§ EXTRACTO DE PÁGINA:
──────────────────────────────
Preparan sus planes para apoderarse de las riquezas y gloria de la
nueva Jerusalén. En el acto todos se disponen para la batalla. Hábiles
artífices fabrican armas de guerra. Renombrados caudillos organizan
en compañías y divisiones las muchedumbres de guerreros.
Al fin se da la orden de marcha, y las huestes innumerables
se ponen en movimiento—un ejército cual no fué jamás reunido
por conquistadores terrenales ni podría ser igualado por las fuerzas
combinadas de todas las edades desde que empezaron las guerras en
la tierra. Satanás, el más poderoso guerrero, marcha al frente, y sus
ángeles unen sus fuerzas para esta batalla final. Hay reyes y guerreros
en su comitiva, y las multitudes siguen en grandes compañías, cada
cual bajo su correspondiente jefe. Con precisión militar las columnas
cerradas avanzan sobre la superficie desgarrada y escabrosa de la
tierra hacia la ciudad de Dios. Por orden de Jesús, se cierran las
puertas de la nueva Jerusalén, y los ejércitos de Satanás circundan la
ciudad y se preparan para el asalto.
──────────────────────────────
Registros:
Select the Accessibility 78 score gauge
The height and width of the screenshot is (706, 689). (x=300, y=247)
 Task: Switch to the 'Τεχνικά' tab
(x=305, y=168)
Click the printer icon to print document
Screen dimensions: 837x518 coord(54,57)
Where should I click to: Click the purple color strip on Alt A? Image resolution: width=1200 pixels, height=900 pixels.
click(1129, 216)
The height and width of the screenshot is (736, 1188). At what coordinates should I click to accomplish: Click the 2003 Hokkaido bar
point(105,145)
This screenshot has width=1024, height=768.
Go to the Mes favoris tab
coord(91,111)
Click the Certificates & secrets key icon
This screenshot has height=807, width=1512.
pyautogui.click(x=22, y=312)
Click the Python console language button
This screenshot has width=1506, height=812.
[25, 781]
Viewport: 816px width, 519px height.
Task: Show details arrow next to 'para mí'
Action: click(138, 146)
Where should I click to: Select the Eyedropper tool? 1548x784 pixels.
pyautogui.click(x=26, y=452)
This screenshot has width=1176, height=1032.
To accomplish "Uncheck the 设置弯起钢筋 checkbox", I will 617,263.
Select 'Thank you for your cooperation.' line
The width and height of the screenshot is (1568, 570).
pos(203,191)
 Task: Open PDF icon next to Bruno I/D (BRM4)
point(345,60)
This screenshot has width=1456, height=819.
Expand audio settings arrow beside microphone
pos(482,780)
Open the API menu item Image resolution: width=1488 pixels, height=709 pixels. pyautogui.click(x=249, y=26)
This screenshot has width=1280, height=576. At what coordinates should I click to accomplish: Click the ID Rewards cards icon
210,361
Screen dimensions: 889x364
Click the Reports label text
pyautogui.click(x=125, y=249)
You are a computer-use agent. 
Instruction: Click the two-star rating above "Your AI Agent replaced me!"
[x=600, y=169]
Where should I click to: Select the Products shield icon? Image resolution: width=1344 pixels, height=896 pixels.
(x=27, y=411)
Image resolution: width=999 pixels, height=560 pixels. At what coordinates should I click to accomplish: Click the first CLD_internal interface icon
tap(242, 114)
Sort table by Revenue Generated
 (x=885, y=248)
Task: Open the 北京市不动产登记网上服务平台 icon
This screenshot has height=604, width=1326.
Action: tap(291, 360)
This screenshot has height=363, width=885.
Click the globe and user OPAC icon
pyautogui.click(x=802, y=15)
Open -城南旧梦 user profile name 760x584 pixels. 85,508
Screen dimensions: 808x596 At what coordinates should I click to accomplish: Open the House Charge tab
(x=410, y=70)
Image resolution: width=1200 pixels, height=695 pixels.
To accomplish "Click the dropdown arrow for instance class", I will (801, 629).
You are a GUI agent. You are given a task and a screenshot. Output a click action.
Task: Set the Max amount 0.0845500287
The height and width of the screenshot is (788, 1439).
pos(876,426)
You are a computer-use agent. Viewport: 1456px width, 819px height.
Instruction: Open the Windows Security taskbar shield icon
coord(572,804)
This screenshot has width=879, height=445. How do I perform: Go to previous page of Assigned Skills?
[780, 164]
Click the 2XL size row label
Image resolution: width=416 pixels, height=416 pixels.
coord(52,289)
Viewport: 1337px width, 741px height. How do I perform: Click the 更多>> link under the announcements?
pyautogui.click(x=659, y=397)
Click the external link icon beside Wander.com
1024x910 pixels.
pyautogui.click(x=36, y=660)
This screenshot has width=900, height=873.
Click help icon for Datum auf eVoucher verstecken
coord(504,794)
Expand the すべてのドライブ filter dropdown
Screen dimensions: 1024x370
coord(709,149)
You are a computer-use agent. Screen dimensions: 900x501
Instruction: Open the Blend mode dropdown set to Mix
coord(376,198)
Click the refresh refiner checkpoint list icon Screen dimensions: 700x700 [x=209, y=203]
──────────────────────────────
§ INSTRUCCIONES:
**a.** Explica en una a tres oraciones, según el extracto, por qué se cierran las puertas de la nueva Jerusalén.
**b.** Indica si cada afirmación concuerda con el extracto, y responde sí o no citando literalmente las palabras decisivas: (i) Satanás marcha al frente del ejército; (ii) los ejércitos avanzan en desorden hacia la ciudad; (iii) las armas de guerra son fabricadas por artífices hábiles.
Los registros provienen de una fuente distinta.

§ SOLUCIONES POR TAREA:
**a.** Las puertas de la nueva Jerusalén se cierran por orden de Jesús. El extracto lo dice así: «Por orden de Jesús, se cierran las puertas de la nueva Jerusalén».

**b.**
(i) Sí: «Satanás, el más poderoso guerrero, marcha al frente».
(ii) No: «Con precisión militar las columnas cerradas avanzan».
(iii) Sí: «Hábiles artífices fabrican armas de guerra».